== SUPPLIED RECORDS

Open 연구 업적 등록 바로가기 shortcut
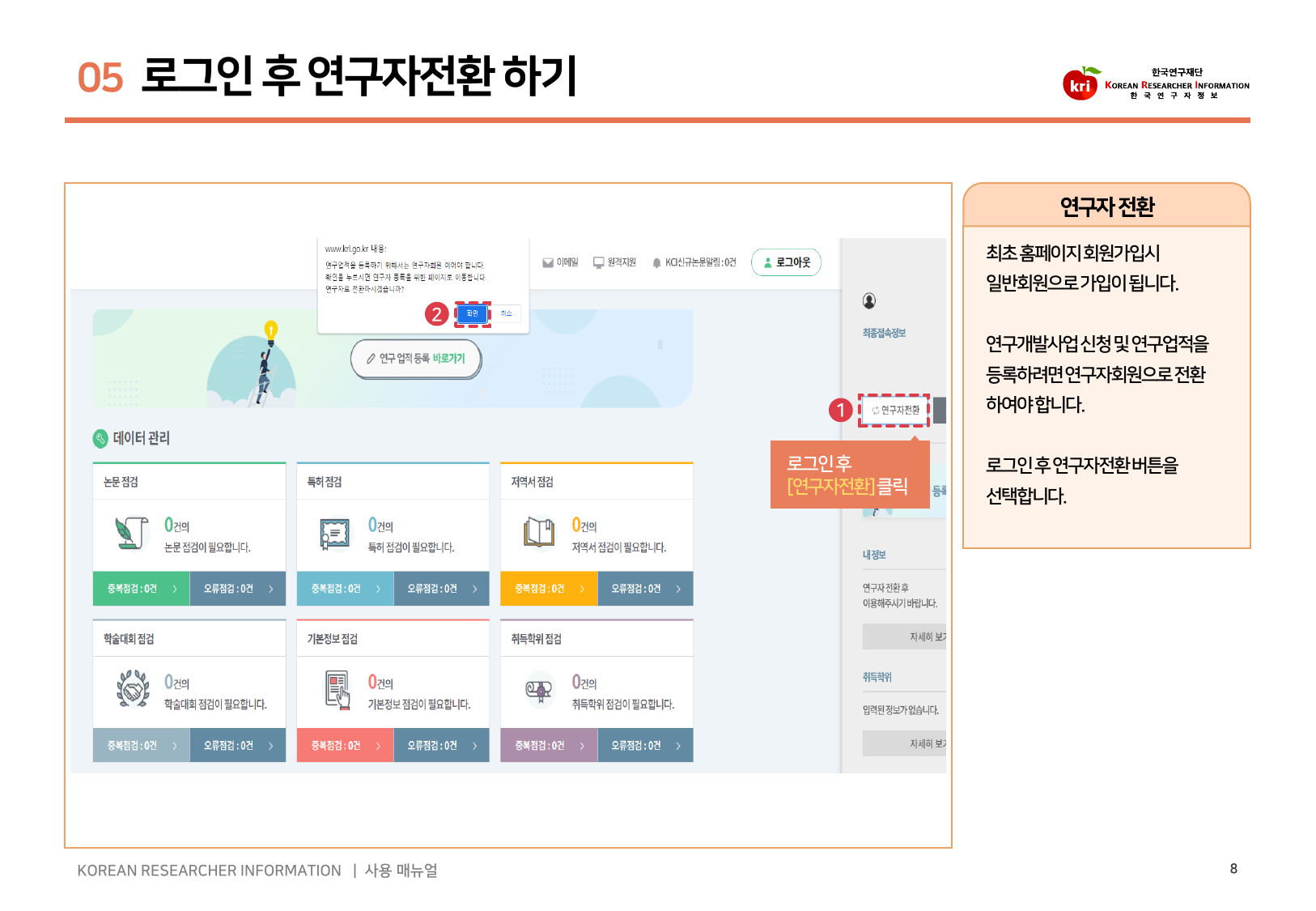 [416, 359]
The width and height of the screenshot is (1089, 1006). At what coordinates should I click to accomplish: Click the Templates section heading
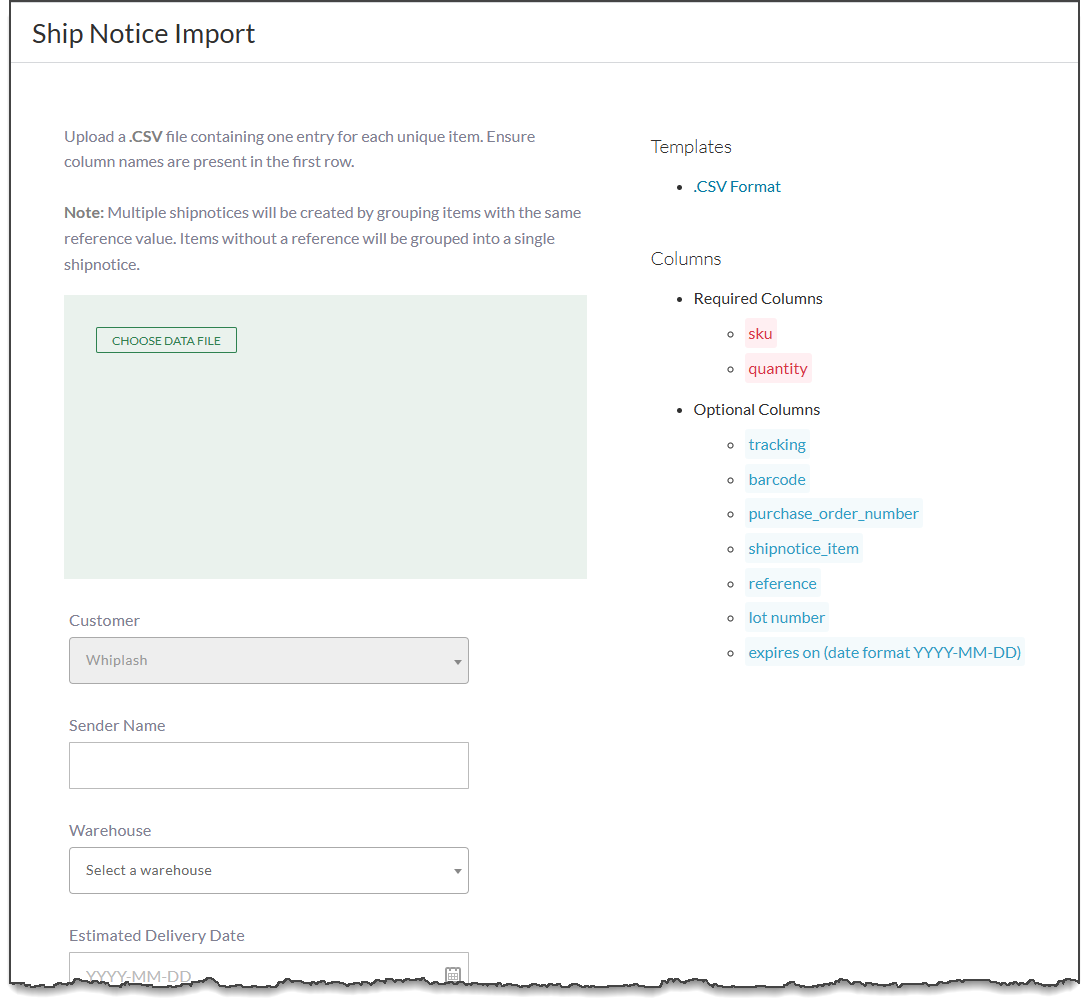coord(690,146)
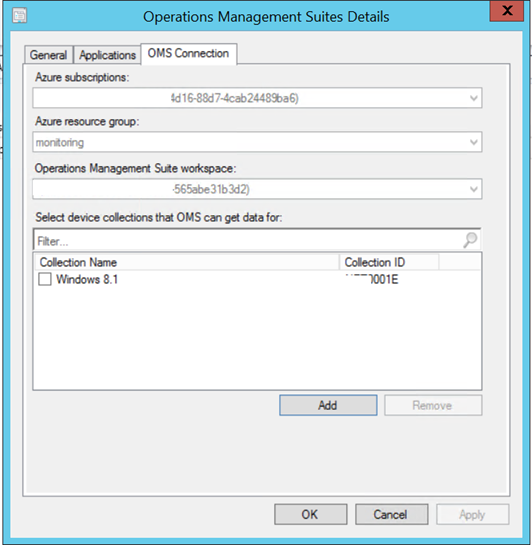Sort by Collection Name column header

click(187, 262)
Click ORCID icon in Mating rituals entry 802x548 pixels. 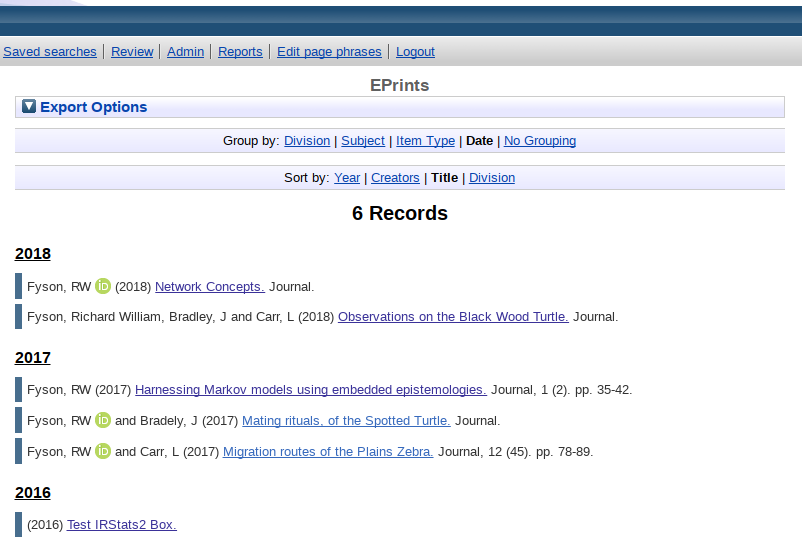[103, 421]
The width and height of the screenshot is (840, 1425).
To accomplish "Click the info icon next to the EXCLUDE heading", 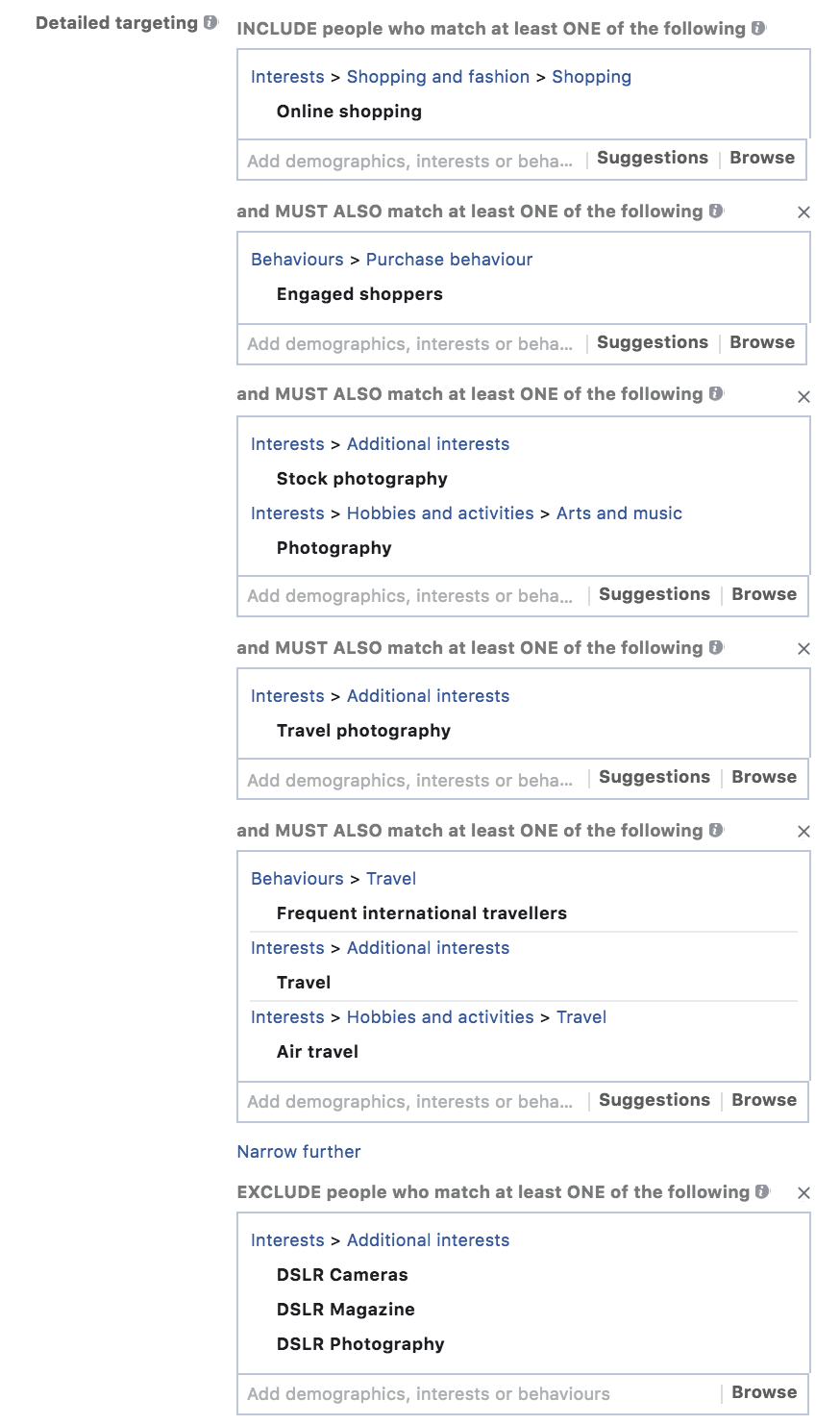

====

EXERCISE BRIEF => Copy the lines from the one containing "The width and height of the screenshot is (840, 1425)." through the end of the entries, both included, without the pictures.

SOLUTION FOR THIS PROBLEM =>
The width and height of the screenshot is (840, 1425).
To accomplish "Click the info icon next to the EXCLUDE heading", 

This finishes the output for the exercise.